**YOUR GOAL**
Return the full listing, keeping every line exactly as it is.

**AVAILABLE DATA**

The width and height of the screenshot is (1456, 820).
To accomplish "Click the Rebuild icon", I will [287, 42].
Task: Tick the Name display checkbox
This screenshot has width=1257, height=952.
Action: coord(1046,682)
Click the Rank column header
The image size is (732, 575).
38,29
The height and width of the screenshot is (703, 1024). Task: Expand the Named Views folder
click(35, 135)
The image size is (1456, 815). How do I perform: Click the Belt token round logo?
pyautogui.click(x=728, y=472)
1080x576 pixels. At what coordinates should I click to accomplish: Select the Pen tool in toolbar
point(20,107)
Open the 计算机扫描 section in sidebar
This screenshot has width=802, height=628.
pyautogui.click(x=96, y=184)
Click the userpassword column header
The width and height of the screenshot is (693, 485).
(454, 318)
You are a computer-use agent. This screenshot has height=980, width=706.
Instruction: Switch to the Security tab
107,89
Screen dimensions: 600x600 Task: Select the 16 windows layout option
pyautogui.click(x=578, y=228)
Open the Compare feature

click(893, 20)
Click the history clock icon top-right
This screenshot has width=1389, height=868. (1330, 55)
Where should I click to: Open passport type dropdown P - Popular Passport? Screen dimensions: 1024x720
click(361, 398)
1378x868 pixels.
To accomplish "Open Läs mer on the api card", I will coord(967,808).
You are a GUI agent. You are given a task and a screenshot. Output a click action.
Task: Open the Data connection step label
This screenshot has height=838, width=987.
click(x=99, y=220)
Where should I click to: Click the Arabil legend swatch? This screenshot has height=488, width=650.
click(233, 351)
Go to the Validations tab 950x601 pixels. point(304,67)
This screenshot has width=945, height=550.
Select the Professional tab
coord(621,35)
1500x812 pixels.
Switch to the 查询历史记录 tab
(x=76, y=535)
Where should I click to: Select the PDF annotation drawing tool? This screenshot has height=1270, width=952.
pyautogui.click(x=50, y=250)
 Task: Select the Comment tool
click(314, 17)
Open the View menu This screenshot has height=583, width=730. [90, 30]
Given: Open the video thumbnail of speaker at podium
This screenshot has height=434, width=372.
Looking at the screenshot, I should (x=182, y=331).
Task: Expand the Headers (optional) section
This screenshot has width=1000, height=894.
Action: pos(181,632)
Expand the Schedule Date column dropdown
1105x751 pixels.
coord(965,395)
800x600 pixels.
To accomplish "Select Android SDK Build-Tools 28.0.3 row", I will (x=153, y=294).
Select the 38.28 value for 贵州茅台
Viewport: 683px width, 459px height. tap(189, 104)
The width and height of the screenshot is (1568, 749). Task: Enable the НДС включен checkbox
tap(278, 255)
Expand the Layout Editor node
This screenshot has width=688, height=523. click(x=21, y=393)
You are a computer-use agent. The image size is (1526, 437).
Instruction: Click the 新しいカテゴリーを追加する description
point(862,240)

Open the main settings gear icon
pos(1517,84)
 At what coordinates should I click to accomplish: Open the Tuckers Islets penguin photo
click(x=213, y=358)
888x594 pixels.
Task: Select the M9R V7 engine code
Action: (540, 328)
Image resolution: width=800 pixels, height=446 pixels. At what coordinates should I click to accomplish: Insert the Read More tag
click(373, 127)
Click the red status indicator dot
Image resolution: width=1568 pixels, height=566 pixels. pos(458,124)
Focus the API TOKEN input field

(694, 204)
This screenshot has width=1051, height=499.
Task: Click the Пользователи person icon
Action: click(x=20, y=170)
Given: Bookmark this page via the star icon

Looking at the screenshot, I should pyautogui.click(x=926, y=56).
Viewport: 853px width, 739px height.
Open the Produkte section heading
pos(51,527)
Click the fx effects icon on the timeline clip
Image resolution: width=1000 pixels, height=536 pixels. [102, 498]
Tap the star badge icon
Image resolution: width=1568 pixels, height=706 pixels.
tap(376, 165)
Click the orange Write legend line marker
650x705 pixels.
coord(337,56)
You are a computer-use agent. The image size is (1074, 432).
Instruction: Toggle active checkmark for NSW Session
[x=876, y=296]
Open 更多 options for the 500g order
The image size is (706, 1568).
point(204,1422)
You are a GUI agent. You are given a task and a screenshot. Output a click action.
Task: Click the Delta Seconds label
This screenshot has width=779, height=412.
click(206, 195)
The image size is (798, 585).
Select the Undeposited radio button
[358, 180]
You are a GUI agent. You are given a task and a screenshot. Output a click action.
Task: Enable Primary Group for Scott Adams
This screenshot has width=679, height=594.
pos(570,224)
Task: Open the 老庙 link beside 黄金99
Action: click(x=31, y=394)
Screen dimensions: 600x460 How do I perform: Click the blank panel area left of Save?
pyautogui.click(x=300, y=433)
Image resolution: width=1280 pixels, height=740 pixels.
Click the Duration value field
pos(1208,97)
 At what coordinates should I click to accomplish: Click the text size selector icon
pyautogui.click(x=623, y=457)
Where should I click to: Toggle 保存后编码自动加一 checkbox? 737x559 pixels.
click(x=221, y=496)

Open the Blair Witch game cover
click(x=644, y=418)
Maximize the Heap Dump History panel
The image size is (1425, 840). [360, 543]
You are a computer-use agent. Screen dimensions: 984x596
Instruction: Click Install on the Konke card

**ANSWER FOR THIS EXERCISE**
The width and height of the screenshot is (1456, 820).
To accomplish "Click the Rebuild icon", I will [287, 42].
Task: Tick the Name display checkbox
This screenshot has width=1257, height=952.
Action: coord(1046,682)
Click the Rank column header
The image size is (732, 575).
38,29
The height and width of the screenshot is (703, 1024). Task: Expand the Named Views folder
click(35, 135)
The image size is (1456, 815). How do I perform: Click the Belt token round logo?
pyautogui.click(x=728, y=472)
1080x576 pixels. At what coordinates should I click to accomplish: Select the Pen tool in toolbar
point(20,107)
Open the 计算机扫描 section in sidebar
This screenshot has width=802, height=628.
pyautogui.click(x=96, y=184)
Click the userpassword column header
The width and height of the screenshot is (693, 485).
(454, 318)
You are a computer-use agent. This screenshot has height=980, width=706.
Instruction: Switch to the Security tab
107,89
Screen dimensions: 600x600 Task: Select the 16 windows layout option
pyautogui.click(x=578, y=228)
Open the Compare feature

click(893, 20)
Click the history clock icon top-right
This screenshot has width=1389, height=868. (1330, 55)
Where should I click to: Open passport type dropdown P - Popular Passport? Screen dimensions: 1024x720
click(361, 398)
1378x868 pixels.
To accomplish "Open Läs mer on the api card", I will coord(967,808).
You are a GUI agent. You are given a task and a screenshot. Output a click action.
Task: Open the Data connection step label
This screenshot has height=838, width=987.
click(x=99, y=220)
Where should I click to: Click the Arabil legend swatch? This screenshot has height=488, width=650.
click(233, 351)
Go to the Validations tab 950x601 pixels. point(304,67)
This screenshot has width=945, height=550.
Select the Professional tab
coord(621,35)
1500x812 pixels.
Switch to the 查询历史记录 tab
(x=76, y=535)
Where should I click to: Select the PDF annotation drawing tool? This screenshot has height=1270, width=952.
pyautogui.click(x=50, y=250)
 Task: Select the Comment tool
click(314, 17)
Open the View menu This screenshot has height=583, width=730. [90, 30]
Given: Open the video thumbnail of speaker at podium
This screenshot has height=434, width=372.
Looking at the screenshot, I should (x=182, y=331).
Task: Expand the Headers (optional) section
This screenshot has width=1000, height=894.
Action: pos(181,632)
Expand the Schedule Date column dropdown
1105x751 pixels.
coord(965,395)
800x600 pixels.
To accomplish "Select Android SDK Build-Tools 28.0.3 row", I will (x=153, y=294).
Select the 38.28 value for 贵州茅台
Viewport: 683px width, 459px height. tap(189, 104)
The width and height of the screenshot is (1568, 749). Task: Enable the НДС включен checkbox
tap(278, 255)
Expand the Layout Editor node
This screenshot has width=688, height=523. click(x=21, y=393)
You are a computer-use agent. The image size is (1526, 437).
Instruction: Click the 新しいカテゴリーを追加する description
point(862,240)

Open the main settings gear icon
pos(1517,84)
 At what coordinates should I click to accomplish: Open the Tuckers Islets penguin photo
click(x=213, y=358)
888x594 pixels.
Task: Select the M9R V7 engine code
Action: (540, 328)
Image resolution: width=800 pixels, height=446 pixels. At what coordinates should I click to accomplish: Insert the Read More tag
click(373, 127)
Click the red status indicator dot
Image resolution: width=1568 pixels, height=566 pixels. pos(458,124)
Focus the API TOKEN input field

(694, 204)
This screenshot has width=1051, height=499.
Task: Click the Пользователи person icon
Action: click(x=20, y=170)
Given: Bookmark this page via the star icon

Looking at the screenshot, I should pyautogui.click(x=926, y=56).
Viewport: 853px width, 739px height.
Open the Produkte section heading
pos(51,527)
Click the fx effects icon on the timeline clip
Image resolution: width=1000 pixels, height=536 pixels. [102, 498]
Tap the star badge icon
Image resolution: width=1568 pixels, height=706 pixels.
tap(376, 165)
Click the orange Write legend line marker
650x705 pixels.
coord(337,56)
You are a computer-use agent. The image size is (1074, 432).
Instruction: Toggle active checkmark for NSW Session
[x=876, y=296]
Open 更多 options for the 500g order
The image size is (706, 1568).
point(204,1422)
You are a GUI agent. You are given a task and a screenshot. Output a click action.
Task: Click the Delta Seconds label
This screenshot has width=779, height=412.
click(206, 195)
The image size is (798, 585).
Select the Undeposited radio button
[358, 180]
You are a GUI agent. You are given a task and a screenshot. Output a click action.
Task: Enable Primary Group for Scott Adams
This screenshot has width=679, height=594.
pos(570,224)
Task: Open the 老庙 link beside 黄金99
Action: click(x=31, y=394)
Screen dimensions: 600x460 How do I perform: Click the blank panel area left of Save?
pyautogui.click(x=300, y=433)
Image resolution: width=1280 pixels, height=740 pixels.
Click the Duration value field
pos(1208,97)
 At what coordinates should I click to accomplish: Click the text size selector icon
pyautogui.click(x=623, y=457)
Where should I click to: Toggle 保存后编码自动加一 checkbox? 737x559 pixels.
click(x=221, y=496)

Open the Blair Witch game cover
click(x=644, y=418)
Maximize the Heap Dump History panel
The image size is (1425, 840). [360, 543]
You are a computer-use agent. Screen dimensions: 984x596
Instruction: Click Install on the Konke card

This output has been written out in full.